During the second exchange meeting, this time with more time and budget, the second song “H.C. 2.0” emerged. The young rappers wrote their own texts on topics such as street football and values, friendship, and social learning and recorded them in a small studio in Falkensee.

Following the meeting, both delegations developed the next steps over Skype, in which they committed to becoming school mentors on the methods and global content. Both sides agreed on the goal to further develop the content of the meeting, make a follow-up project, and let the entire school participate in the content.

Cre-Arte holds Ubuntu Week at GLF schools in Bariloche


September 27, 2010 | In Argentina, young people are also currently dealing with the South African philosophy of Ubuntu (see report below). To begin the second half of the school year, three different schools held Ubuntu Weeks with a variety of workshops. The goal of Ubuntu Week is to work on the South African philosophy of UBUNTU in different ways with students through topics such as solidarity, respect, and cohesion.
With the aid of an interview with Desmond Tutu, students link these values with the content of street football and carry them over into other areas of their everyday lives. “Football cannot be won by one person alone, we are also a team off of the field,” Oracio (8 years old) gave as an example. These and similar thoughts became tangible for young people through the cooperation game, in which team spirit and creativity are demanded.

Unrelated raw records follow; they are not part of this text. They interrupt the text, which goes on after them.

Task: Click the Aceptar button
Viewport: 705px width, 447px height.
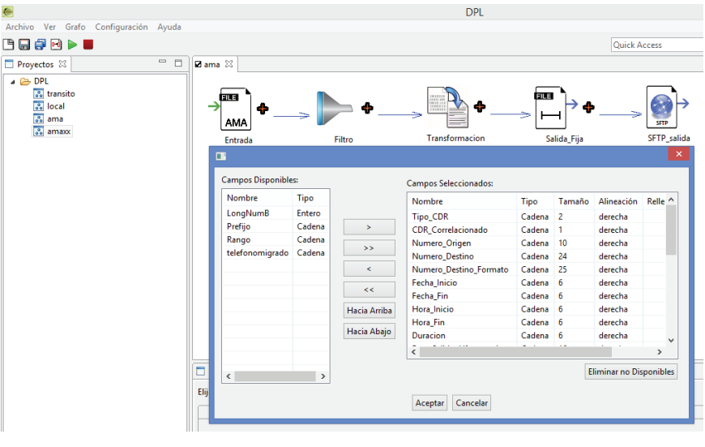Action: click(429, 403)
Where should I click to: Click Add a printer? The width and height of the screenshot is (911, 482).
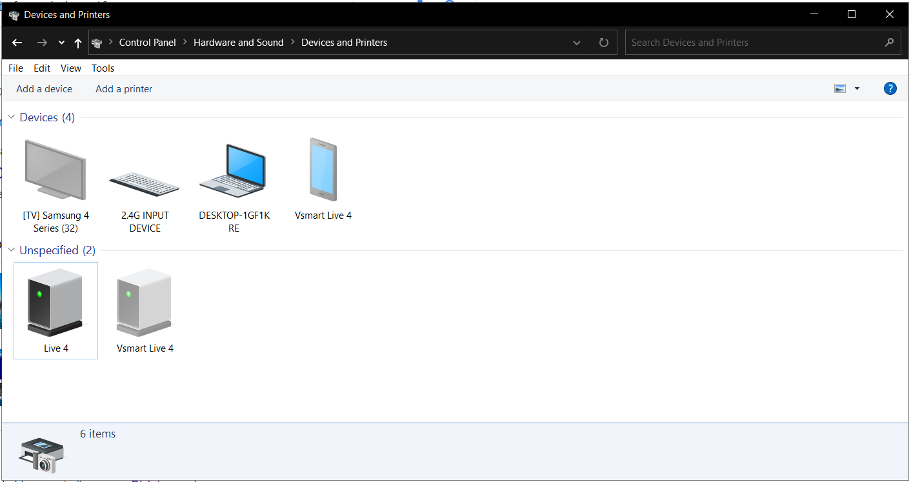tap(124, 89)
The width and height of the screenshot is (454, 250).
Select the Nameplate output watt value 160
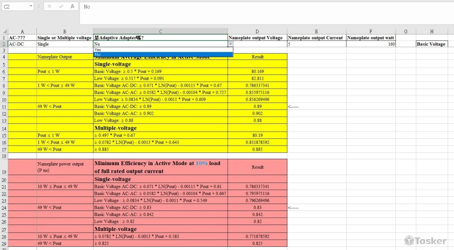[x=370, y=44]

Global Learning through Football (GLF) schools worldwide learn about Ubuntu

30. August 2010 | What does Ubuntu mean? Students from GLF schools ask themselves this question throughout the world. The discussions are based on an interview with Desmond Tutu, published in Learning Circle South Africa, in which he describes the vision for a peaceful and respectful coexistence.
Through the motto “my world is local – my vision global,” students deal with the questions of what Ubuntu means for the coexistence of people worldwide, for their own local environment, as well as what parallels this philosophy has to street soccer and how they can contribute to all of this personally.